• **Task item**: Print exactly the lines from the one that contains "Given: Click the search icon in file dialog" through the last line of the material, both included, and leave out all pictures.

• **Data for this task**:
════════════════════

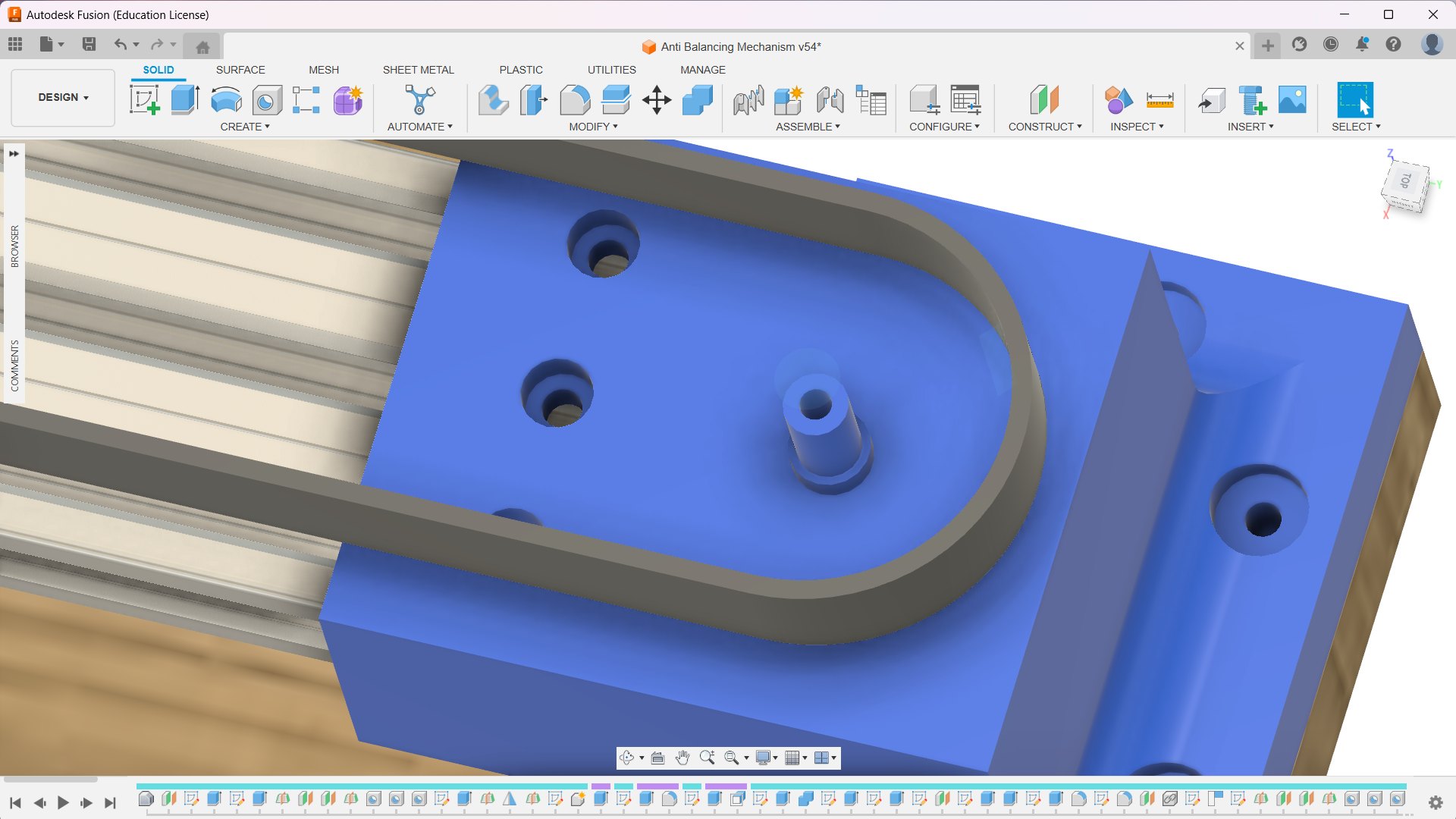The height and width of the screenshot is (819, 1456).
Task: Open the DESIGN workspace dropdown
Action: [63, 97]
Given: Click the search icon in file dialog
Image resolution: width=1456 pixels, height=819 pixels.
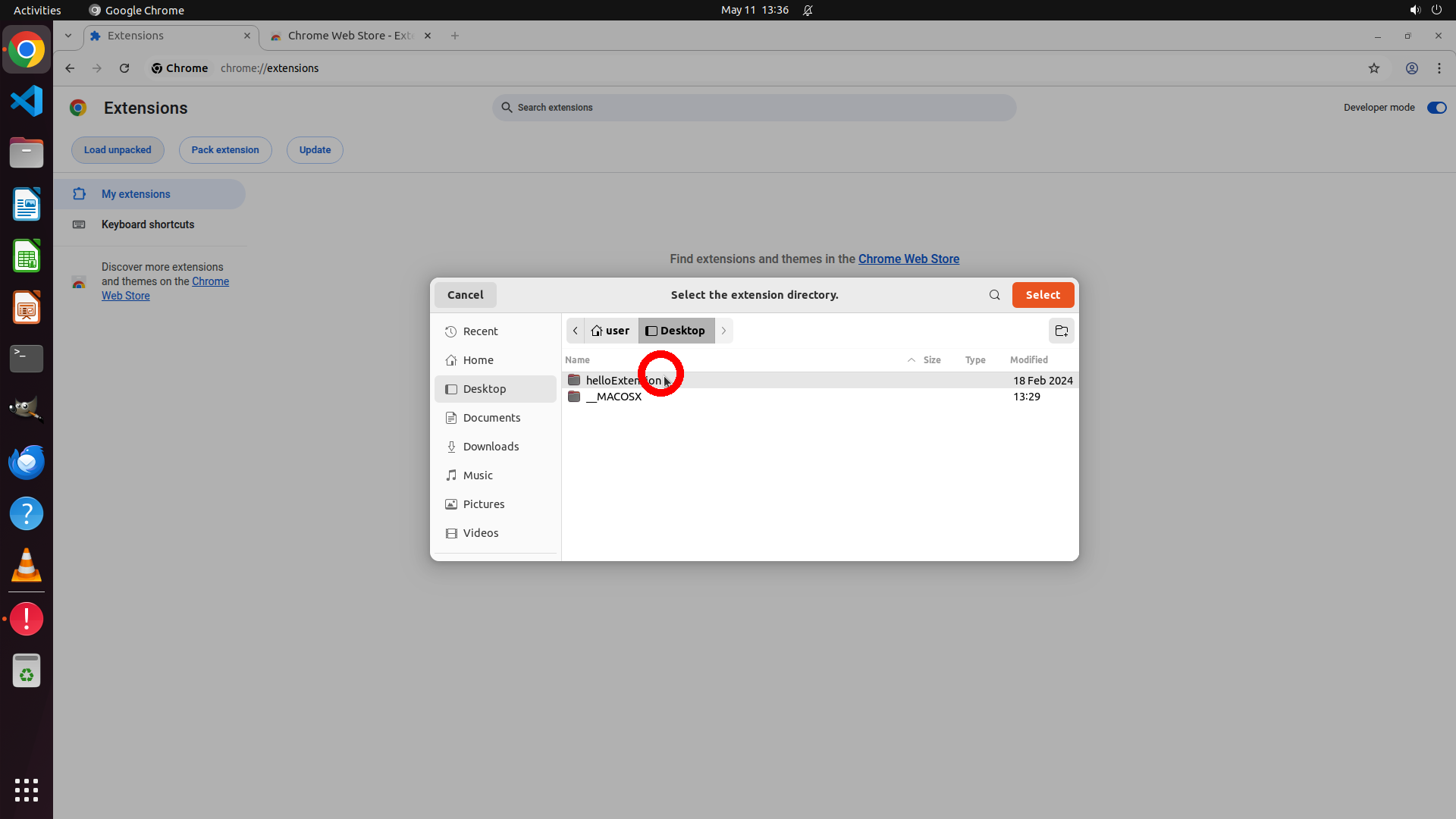Looking at the screenshot, I should coord(994,295).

════════════════════

• **Written response**:
Given: Click the search icon in file dialog
Image resolution: width=1456 pixels, height=819 pixels.
Looking at the screenshot, I should coord(994,295).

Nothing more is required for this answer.